If these calls are correct, this would supply the vaunted “price stability” supposedly necessary for a rebound in junior gold and silver equities. Peter Grandich isn’t holding his breath: “Given the underlying metal prices (taking into account their recent declines), this could be the worst I’ve seen the junior market in years, if not for all-time. There’s not only a buyers strike but an ‘I give up’ air to this decline. If I didn’t know any better, I would think it was a going out of business sale.”
On the other hand, the talk of future takeovers is becoming a roar. At Seeking Alpha, Thomas Kelly notes Kimber Resources’ appointment of an Agnico-Eagle Vice President to its board. “Agnico has been one of the most aggressive buyers of junior gold miners, having most recently acquired Grayd Resources… Th[is] purchase is a virtual blueprint for what might be an eventual bid for Kimber.”
Tara Hassan of National Bank tells Reuters she has “started coverage of Astur Gold, Grayd Resources [too late!], Lydian International and Prodigy Gold.” She explained, “These advanced stage gold exploration companies are poised to move to the development stage soon, making them potential targets.”

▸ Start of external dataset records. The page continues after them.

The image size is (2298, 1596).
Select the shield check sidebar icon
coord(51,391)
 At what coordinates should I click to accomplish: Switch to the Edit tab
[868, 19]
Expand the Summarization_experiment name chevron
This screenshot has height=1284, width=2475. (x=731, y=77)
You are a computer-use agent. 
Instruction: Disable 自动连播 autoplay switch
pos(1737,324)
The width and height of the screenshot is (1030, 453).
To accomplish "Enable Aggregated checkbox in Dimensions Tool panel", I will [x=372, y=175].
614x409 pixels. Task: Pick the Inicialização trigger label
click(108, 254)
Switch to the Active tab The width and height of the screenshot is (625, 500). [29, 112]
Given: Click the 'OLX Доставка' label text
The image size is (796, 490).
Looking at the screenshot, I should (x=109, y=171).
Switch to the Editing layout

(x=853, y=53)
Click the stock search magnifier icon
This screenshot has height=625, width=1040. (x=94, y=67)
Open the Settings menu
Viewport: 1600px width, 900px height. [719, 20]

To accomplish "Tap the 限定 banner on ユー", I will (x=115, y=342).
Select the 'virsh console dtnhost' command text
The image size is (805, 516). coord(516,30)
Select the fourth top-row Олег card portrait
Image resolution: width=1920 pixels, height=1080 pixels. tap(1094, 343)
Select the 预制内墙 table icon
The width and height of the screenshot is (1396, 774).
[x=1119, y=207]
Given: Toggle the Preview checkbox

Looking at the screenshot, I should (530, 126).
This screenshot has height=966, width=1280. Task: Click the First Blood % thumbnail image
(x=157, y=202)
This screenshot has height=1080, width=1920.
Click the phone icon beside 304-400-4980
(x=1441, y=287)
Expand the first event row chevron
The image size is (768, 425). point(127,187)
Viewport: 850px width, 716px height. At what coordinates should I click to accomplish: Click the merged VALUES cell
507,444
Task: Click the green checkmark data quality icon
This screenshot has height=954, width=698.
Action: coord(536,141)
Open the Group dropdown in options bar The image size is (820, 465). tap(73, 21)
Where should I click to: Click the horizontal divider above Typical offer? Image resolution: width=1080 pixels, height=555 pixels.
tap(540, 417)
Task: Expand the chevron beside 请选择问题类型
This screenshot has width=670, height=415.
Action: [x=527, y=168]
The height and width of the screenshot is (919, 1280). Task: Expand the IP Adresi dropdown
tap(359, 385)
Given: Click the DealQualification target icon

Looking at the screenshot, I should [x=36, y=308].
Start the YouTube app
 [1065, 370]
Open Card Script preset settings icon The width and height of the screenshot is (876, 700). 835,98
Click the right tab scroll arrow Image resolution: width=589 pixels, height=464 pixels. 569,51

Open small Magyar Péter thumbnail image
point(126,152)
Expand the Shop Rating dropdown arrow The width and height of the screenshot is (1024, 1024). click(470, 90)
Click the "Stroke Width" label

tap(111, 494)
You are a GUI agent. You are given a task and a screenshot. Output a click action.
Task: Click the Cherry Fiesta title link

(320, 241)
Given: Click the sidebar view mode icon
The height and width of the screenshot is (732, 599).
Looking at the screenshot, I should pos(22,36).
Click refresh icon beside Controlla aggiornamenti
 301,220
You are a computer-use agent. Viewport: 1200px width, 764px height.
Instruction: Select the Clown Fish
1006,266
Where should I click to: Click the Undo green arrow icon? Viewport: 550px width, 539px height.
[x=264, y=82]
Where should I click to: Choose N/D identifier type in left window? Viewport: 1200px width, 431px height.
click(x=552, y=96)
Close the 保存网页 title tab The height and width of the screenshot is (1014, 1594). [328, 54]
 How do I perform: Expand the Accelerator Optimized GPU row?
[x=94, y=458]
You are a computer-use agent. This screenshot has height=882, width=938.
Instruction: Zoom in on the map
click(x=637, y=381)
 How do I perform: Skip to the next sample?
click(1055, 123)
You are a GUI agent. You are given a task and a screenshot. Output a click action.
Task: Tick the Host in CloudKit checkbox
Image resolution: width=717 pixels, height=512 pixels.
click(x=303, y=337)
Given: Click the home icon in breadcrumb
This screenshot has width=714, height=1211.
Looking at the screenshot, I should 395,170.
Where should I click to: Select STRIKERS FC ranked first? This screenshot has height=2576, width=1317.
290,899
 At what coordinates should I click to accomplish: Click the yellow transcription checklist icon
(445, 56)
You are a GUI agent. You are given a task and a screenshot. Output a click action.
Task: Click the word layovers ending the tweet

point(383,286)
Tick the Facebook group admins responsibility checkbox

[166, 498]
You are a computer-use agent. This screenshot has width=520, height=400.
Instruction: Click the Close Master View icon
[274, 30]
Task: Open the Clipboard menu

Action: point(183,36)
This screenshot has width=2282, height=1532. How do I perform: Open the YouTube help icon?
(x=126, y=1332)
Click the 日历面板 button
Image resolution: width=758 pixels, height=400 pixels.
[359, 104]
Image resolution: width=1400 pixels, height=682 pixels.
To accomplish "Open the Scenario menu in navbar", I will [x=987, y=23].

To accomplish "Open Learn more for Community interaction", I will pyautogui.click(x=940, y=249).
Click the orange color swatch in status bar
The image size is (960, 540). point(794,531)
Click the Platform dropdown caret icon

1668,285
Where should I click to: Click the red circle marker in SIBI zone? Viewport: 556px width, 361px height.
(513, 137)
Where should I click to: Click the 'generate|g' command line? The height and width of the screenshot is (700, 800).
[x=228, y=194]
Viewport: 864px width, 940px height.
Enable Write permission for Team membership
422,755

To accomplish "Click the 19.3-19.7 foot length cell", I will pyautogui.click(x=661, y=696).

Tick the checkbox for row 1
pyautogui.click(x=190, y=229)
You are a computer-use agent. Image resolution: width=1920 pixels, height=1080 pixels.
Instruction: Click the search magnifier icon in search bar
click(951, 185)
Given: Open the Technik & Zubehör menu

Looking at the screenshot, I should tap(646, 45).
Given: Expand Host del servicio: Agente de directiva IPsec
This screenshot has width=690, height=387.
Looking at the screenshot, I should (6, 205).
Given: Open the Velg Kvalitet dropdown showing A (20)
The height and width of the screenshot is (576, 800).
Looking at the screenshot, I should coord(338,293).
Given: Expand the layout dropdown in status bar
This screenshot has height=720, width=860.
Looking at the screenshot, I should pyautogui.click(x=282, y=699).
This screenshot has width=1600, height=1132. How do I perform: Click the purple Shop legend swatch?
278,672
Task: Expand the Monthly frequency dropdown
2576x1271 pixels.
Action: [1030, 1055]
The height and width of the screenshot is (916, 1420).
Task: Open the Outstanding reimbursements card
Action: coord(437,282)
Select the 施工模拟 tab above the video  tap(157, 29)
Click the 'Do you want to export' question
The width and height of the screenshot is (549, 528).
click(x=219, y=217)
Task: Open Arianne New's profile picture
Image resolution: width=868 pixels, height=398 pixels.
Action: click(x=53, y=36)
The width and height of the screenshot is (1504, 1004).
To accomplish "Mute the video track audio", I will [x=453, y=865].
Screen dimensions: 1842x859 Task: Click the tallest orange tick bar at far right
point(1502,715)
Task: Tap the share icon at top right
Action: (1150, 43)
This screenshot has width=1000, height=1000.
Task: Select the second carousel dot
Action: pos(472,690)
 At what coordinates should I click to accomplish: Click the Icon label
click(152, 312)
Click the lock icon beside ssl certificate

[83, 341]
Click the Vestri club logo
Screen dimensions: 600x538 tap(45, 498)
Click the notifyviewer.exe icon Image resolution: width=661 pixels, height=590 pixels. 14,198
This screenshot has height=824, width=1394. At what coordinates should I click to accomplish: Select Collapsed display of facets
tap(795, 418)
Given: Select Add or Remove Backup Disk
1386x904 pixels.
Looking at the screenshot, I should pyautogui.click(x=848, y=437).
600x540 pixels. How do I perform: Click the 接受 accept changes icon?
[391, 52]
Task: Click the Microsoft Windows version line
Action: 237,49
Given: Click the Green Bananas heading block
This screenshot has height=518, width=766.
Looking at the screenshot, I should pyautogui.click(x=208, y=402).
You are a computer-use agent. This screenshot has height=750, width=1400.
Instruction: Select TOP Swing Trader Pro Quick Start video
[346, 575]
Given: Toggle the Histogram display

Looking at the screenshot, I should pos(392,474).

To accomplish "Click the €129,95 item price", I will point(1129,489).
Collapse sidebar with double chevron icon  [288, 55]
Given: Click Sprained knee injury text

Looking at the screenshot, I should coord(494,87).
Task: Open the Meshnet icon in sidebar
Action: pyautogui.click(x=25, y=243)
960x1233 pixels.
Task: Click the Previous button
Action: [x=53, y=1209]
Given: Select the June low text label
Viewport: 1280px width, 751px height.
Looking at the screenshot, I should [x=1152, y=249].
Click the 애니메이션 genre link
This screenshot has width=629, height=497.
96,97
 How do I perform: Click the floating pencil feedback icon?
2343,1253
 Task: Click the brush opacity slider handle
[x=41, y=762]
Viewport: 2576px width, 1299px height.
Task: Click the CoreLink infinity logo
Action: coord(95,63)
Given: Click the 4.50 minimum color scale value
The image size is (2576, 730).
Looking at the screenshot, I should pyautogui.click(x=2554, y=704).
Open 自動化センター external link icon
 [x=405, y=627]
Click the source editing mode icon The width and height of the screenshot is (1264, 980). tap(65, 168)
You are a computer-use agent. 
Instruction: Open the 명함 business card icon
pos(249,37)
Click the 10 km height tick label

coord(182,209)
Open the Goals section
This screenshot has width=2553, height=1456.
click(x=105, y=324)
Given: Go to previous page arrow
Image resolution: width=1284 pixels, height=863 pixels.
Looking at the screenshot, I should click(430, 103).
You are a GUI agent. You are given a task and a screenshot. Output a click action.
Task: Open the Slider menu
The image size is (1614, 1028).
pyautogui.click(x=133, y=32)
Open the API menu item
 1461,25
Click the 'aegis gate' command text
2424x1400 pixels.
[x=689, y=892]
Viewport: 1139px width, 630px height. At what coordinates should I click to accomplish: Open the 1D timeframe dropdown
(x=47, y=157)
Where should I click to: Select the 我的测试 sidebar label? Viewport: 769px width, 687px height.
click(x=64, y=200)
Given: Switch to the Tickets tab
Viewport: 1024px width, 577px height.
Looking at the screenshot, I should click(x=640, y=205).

In a BNN interview, John Ing, President of Maison Placements Canada, says, “The correction is just about over.” He sees “a lot of catch-ups, particularly among the mid-caps, and of course, the junior exploration [stocks].” Ing holds positions in Barrick Gold, Continental Gold and Aurizon Gold.
At Seeking Alpha, David Urban has kind words for Silver Standard, First Majestic Silver and Endeavour Silver. From the same source, Amine Bouchentouf is “keeping her eye on” Fortuna Silver Mines, Alexco Resources and Great Panther Silver.
And at the National Post, Peter Koven quotes Clarus Securities analyst Nana Sangmuah as downplaying the protests against Semafo’s Kiniero project in Guinea, as that mine “only drives about 10%” of his valuation of the company. “Sangmuah maintained a buy rating on the stock and a target of $14.25 a share” (currently $9.42).
Finally, Canadians have been lately amused by the suggestion that a Parliamentary Secretary may have been lured into a “honeypot” by a Chinese journalist called Shi Rong. With a name like that—say it out loud—she might as well have waved her arms about and shouted, “Danger, Bob Dechert! Danger!” But he got involved nonetheless. Which goes to prove that ancient maxim, “There’s no fool like a middle-aged fool.”